Poco a poco Petka comenzó a sentirse en el campo como en su casa. Olvidó completamente hasta la existencia de Osip Abramovich y del salón de peluquería. «Y qué gordo se ha puesto! ¡Se diría que es un comerciante!», decía alegre su madre, gorda también y colorada como un samovar por el calor de la cocina.
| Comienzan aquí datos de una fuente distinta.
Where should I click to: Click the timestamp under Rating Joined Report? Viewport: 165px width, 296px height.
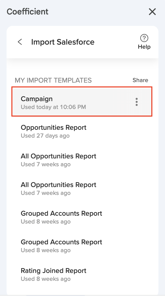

Creía ella que Petka tenía tan buen aspecto porque estaba bien alimentado. Pero Petka comía muy poco, no porque no tuviera apetito, sino porque no tenía tiempo. ¡Si se pudiera comer sin masticar, tragar los alimentos de una vez! Pero eso era imposible: su madre comía lentamente, estaba largo rato en la mesa, roía despacio los huesos y hablaba de cosas que no tenían para él ningún interés. Y, sin embargo, ¡tenía tantas cosas que hacer! Tenía que bañarse cinco veces al día, cortar en el bosque una caña de pescar, buscar gusanos, y todo esto necesitaba tiempo. Ahora corría descalzo; esto era mil veces más agradable que llevar botas de pesadas suelas; la tierra tan pronto le acariciaba los pies como se los refrescaba. Se quitó también su usado chaquetón, que le daba un aire tan torpe, y esto le rejuveneció. No se lo ponía más que por las noches, para ir a ver cómo se paseaban en canoa los señores: bien vestidos, alegres, se metían riendo en las canoas, que se balanceaban y se abrían camino en el agua lentamente, mientras los árboles agitados y como sacudidos por el viento se reflejaban en el estanque.